Het wettelijk onderscheid tussen (ver)huur en bruikleen is duidelijk. Bij (ver)huur verstrekt de verhuurder een zaak aan de huurder in gebruik en verbindt laatstgenoemde zich tot een tegenprestatie (artikel 7:201 lid 1 BW). De tegenprestatie kan behalve in geld geheel of gedeeltelijk bestaan in welke (voldoende bepaalbare) verplichting dan ook. Bij bruikleen daarentegen wordt een zaak om niet in gebruik gegeven. De bruikleennemer behoeft aan de uitlener dus geen tegenprestatie te voldoen (artikel 7A:1777 BW).
In de praktijk is echter niet zelden in geschil of een tussen partijen gesloten overeenkomst kwalificeert als huur of bruikleen.
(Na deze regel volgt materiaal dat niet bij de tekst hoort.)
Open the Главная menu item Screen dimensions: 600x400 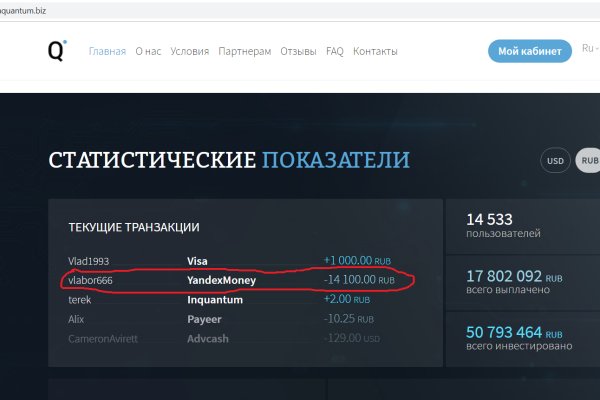click(107, 51)
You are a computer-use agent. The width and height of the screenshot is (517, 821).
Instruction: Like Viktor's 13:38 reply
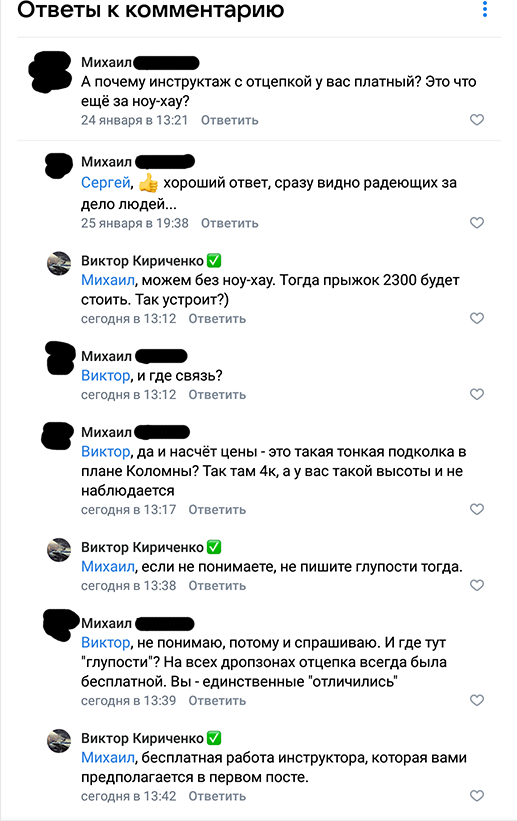click(477, 585)
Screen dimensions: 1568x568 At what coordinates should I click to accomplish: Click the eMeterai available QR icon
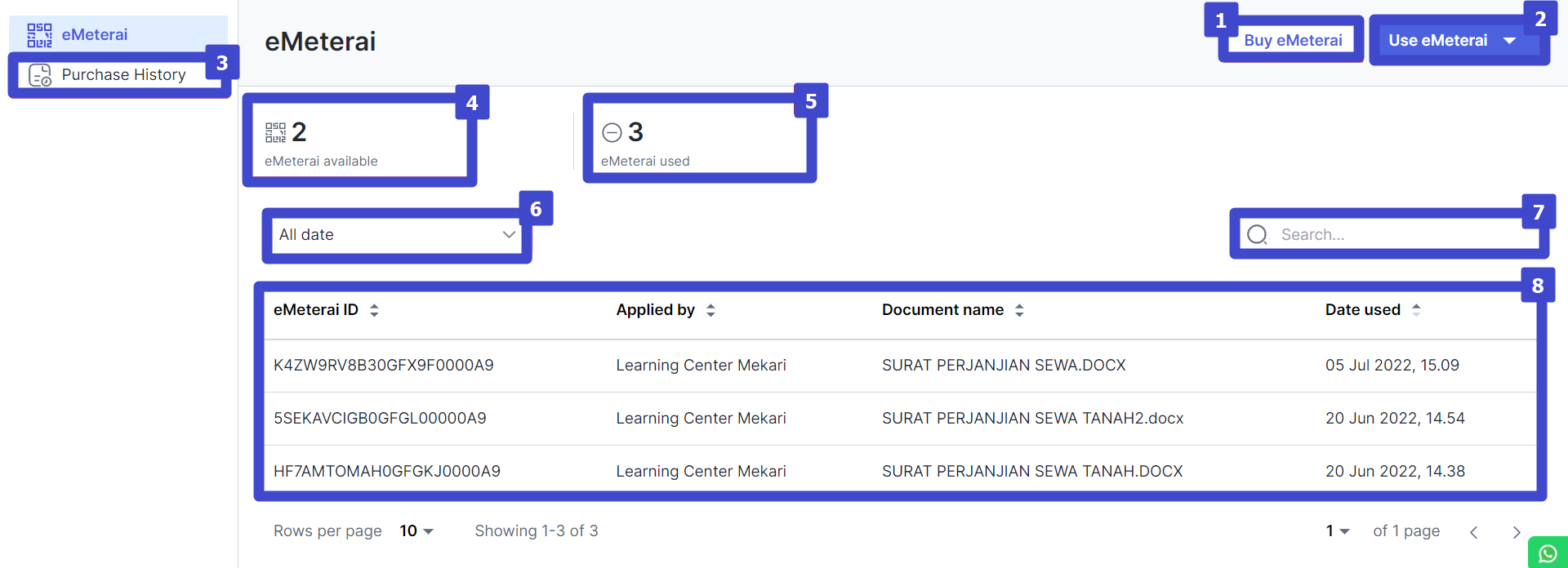[x=275, y=132]
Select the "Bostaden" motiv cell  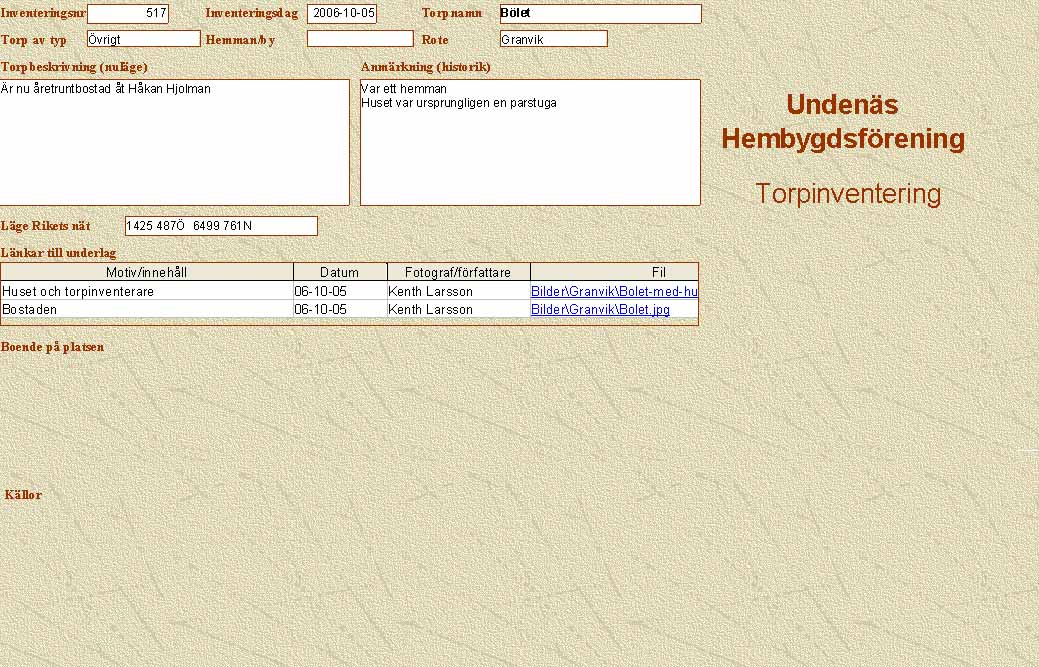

Het verschil is o.a. relevant omdat een huurder in de regel wél en een bruiklener geen aanspraak kan maken op huurbescherming.
In de zaak die heeft geleid tot het arrest van 3 november 2015 moest het gerechtshof Amsterdam zich buigen over de vraag hoe de daar voorliggende overeenkomst moest worden aangemerkt; als een huur- of een bruikleenovereenkomst?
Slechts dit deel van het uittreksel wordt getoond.